I confirmed with the relevant stakeholders that Ruby 2.5 could be dropped, then removed it from the build matrix. Just like that, build time went from 60 minutes to 30 minutes. A 50% improvement from deleting code.
Lesson: Before optimizing anything, check if you're even building the right things. Dead code and deprecated targets are the easiest wins.
Step 2: Parallelize the Tests
With the low-hanging fruit gone, I looked at where the remaining 30 minutes were being spent. The answer was obvious: tests. Our test suite was running sequentially, one test after another, on a single thread.
I restructured the test runner to parallelize across multiple workers. Our CI environment had the compute available—we just weren't using it. After implementing parallel test execution, build time dropped from 30 minutes to 15 minutes.
Lesson: If your tests are running sequentially, you're leaving performance on the table. Most modern test frameworks support parallelization out of the box.
Step 3: Cache the I/O
At 15 minutes, the build was already much better. But I kept thinking: can I do better?
I profiled the test runs and found that a significant portion of time was spent on I/O operations—reading fixture files, loading test data, and other disk operations. The test data wasn't huge (around 250MB), but disk I/O adds up when you're doing it thousands of times across parallel workers.
I implemented an in-memory cache that loaded the test fixtures once at the start of the test run and kept them in memory for all subsequent reads. The impact was dramatic: build time dropped from 15 minutes to about 2-3 minutes.
Lesson: I/O is often the hidden bottleneck. If your tests read the same data repeatedly, caching it in memory can yield massive improvements.
The Results
Total improvement: 60 minutes → 3 minutes. A 95% reduction in build time.
I pushed the changes and sent out an email explaining what I'd done. The response was immediate. Engineers across the org were thrilled—not just because the shared package built faster, but because the same optimizations meant local builds were faster too.
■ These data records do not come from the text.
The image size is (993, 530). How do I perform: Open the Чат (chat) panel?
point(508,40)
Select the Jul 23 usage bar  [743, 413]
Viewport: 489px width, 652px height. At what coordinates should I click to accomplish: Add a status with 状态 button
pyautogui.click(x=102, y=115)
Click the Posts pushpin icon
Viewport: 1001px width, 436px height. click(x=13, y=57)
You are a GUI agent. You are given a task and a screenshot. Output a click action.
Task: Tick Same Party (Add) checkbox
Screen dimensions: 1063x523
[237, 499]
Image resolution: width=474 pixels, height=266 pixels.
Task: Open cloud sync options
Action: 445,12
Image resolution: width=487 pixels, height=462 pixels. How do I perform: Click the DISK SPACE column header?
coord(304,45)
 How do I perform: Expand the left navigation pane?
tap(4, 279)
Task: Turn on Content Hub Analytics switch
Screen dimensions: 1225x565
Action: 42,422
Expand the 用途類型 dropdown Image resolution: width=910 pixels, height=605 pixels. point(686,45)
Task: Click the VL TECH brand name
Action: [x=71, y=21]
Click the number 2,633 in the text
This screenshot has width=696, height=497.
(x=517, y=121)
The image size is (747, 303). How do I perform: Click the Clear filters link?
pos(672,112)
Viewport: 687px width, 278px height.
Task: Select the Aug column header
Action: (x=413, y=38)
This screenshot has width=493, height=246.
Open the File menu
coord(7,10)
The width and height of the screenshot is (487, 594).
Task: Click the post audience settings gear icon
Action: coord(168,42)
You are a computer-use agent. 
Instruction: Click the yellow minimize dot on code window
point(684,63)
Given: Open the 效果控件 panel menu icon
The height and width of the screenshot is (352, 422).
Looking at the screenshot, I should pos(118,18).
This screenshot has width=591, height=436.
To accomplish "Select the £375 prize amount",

What used to be a coffee-break-length wait was now barely enough time to check Slack.
Why This Matters
Fast builds aren't just a nice-to-have. They fundamentally change how people work:
- Faster feedback loops: Engineers can iterate quickly, catch bugs earlier, and ship with more confidence.
- Less context switching: A 3-minute build means you can stay focused. A 60-minute build means you context-switch to something else and lose flow.
- Unblocked teams: When your package is a dependency for other teams, your build time is their build time. Faster builds help everyone.
- Lower CI costs: Less compute time means lower bills. At scale, a 95% reduction in build time translates to real money saved.
Takeaways
If you're dealing with slow builds, here's the playbook:
- Audit what you're building. Are there deprecated targets, unused configurations, or dead code paths? Remove them.
- Parallelize. If your tests or build steps run sequentially, parallelize them. Modern CI systems have the compute—use it.
- Profile and cache. Find where time is actually being spent. If it's I/O, cache aggressively. If it's CPU, consider whether the work is actually necessary.
Sometimes the biggest wins come from the simplest changes. You don't always need a fancy new tool or a complete rewrite. Sometimes you just need to delete a deprecated Ruby version and add a cache.